Infinite family of bc8 -like metastable phases in silicon

Abstract

We show that new silicon crystalline phases, observed in the experiment with the laser-induced microexplosions inside silicon crystals (Rapp et al. // Nat. Commun. 6, 7555 (2015)), are all superstructures of a disordered high-symmetry phase with $Ia\bar{3}d$ cubic space group, as well as known for many years phases $bc8$ (Si-III) and $r8$ (Si-XII). The physics of this phenomenon is rather nontrivial: The $bc8$-like superstructures appear as regularly ordered patterns of switchable atomic strings, preserving everywhere the energetically favorable tetrahedral coordination of silicon atoms. The variety of superstructures arises because each string can be switched between two states independently of the others. An infinite family of different phases can be obtained this way and a number of them are considered here in detail.

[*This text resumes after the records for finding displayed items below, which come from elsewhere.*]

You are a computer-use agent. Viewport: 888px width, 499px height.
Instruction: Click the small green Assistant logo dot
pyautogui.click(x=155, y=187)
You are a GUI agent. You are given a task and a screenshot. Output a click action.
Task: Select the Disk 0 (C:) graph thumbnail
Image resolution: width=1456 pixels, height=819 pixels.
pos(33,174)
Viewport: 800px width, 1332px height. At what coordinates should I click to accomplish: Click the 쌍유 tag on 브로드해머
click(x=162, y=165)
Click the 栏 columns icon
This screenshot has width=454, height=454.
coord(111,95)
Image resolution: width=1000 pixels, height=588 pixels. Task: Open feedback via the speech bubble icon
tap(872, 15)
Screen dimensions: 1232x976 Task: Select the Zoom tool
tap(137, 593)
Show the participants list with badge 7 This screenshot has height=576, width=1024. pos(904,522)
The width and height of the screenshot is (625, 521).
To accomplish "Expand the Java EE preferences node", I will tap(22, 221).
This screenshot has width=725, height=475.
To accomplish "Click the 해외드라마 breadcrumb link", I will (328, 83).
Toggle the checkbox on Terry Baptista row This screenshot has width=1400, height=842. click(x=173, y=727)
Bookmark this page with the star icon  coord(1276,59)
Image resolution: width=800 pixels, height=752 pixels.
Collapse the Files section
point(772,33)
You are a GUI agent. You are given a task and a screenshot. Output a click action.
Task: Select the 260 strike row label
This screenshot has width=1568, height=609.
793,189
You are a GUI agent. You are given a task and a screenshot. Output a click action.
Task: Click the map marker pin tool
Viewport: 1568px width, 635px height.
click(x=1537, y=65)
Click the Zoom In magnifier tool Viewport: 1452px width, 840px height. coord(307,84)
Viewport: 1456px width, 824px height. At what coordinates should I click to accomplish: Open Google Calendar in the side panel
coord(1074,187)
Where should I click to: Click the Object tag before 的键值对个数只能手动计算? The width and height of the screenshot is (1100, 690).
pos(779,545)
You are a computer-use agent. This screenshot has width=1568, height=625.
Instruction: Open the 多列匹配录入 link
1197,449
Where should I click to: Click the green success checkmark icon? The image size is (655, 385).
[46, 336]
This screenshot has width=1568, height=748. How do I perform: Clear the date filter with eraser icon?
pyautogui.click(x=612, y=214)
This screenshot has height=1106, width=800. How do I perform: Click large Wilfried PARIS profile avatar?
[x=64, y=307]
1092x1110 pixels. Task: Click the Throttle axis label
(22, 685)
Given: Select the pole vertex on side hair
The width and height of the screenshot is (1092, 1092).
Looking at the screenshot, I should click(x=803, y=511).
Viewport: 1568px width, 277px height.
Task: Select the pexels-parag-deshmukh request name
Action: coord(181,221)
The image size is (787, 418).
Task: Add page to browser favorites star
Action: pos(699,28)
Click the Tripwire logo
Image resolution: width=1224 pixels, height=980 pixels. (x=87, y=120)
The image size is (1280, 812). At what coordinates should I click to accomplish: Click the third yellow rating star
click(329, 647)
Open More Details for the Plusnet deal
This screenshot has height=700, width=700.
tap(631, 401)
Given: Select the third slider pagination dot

In addition to the known $bc8$, $bt8$, and $r8$ crystals, 128 tetrahedral structures with 16 (6 phases), 24 (22 phases), and 32 (100 phases) atoms per primitive cell are generated and studied, most of them are new ones. For the coarse-grain description of the structures with two possible states of switchable strings, the black/white (switched/nonswitched) Shubnikov symmetry groups has been used. An ab initio relaxation of the atomic positions and lattice parameters shows that all the considered phases are metastable and have higher density and energy relative to the $bc8$ phase at the ambient pressure. A possible scenario for appearance of those phases from the high-temperature amorphous phase is discussed.